▸ EXERCISE PASSAGE
***
Southover General Baptist Chapel is a former Baptist place of worship in the ancient village of Southover, now part of the town and district of Lewes, one of six local government districts in the English county of East Sussex. Founded in 1741 as the first Baptist place of worship in the area, it attracted a congregation of General Baptists whose theological views gradually moved towards Unitarianism. This led to their union with the members of the nearby Westgate Chapel, after which the flint and brick building housed other congregations and secular groups before its conversion to a house. The building is protected as a Grade II by English Heritage.

==History==
Lewes is an ancient borough and market town on the River Ouse. The adjacent village of Southover, now part of the town, was chosen by William de Warenne, 1st Earl of Surrey in the 11th century as the site for his Cluniac Priory dedicated to St Pancras. The area went on to develop a strong Protestant Nonconformist tradition in the 18th and 19th centuries: denominations such as the Countess of Huntingdon's Connexion, Unitarianism, Methodism, Quakers, Baptists, Strict Baptists, Presbyterianism and Congregationalism were all represented. The General Baptist Chapel, the first Baptist place of worship in the area, was founded at Southover in 1741, possibly by a group associated with an earlier church (now Unitarian) at nearby Ditchling. Another Baptist congregation, this time consisting of Particular Baptists, started worshipping in Lewes in 1784; they moved to Eastgate Chapel in 1843.
***
▸ EXTRACTED RECORDS
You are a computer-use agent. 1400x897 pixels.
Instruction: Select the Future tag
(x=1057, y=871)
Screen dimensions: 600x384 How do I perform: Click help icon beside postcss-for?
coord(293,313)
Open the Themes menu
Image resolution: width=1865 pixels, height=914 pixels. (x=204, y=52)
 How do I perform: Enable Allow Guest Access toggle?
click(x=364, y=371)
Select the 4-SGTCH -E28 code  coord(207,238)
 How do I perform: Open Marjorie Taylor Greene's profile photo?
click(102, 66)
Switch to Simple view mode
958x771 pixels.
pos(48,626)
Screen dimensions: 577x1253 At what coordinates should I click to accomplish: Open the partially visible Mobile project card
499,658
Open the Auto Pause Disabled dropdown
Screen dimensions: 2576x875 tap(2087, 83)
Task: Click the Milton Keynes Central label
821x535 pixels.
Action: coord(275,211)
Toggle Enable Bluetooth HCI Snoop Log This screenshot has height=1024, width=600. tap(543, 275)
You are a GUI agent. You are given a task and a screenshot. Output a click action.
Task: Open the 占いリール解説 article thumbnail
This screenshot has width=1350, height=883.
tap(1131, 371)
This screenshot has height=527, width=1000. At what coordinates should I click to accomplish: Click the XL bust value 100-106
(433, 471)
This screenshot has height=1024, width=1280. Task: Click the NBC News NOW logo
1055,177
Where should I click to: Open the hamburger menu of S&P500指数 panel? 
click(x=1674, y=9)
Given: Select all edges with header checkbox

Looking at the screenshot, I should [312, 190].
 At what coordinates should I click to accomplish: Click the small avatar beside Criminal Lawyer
***
▸ EXERCISE DESCRIPTION
Please reproduce the Southover chapel passage above word for word, starting at "Southover General Baptist" and ending at "by English Heritage.".

▸ RESULT OF THIS TASK
Southover General Baptist Chapel is a former Baptist place of worship in the ancient village of Southover, now part of the town and district of Lewes, one of six local government districts in the English county of East Sussex. Founded in 1741 as the first Baptist place of worship in the area, it attracted a congregation of General Baptists whose theological views gradually moved towards Unitarianism. This led to their union with the members of the nearby Westgate Chapel, after which the flint and brick building housed other congregations and secular groups before its conversion to a house. The building is protected as a Grade II by English Heritage.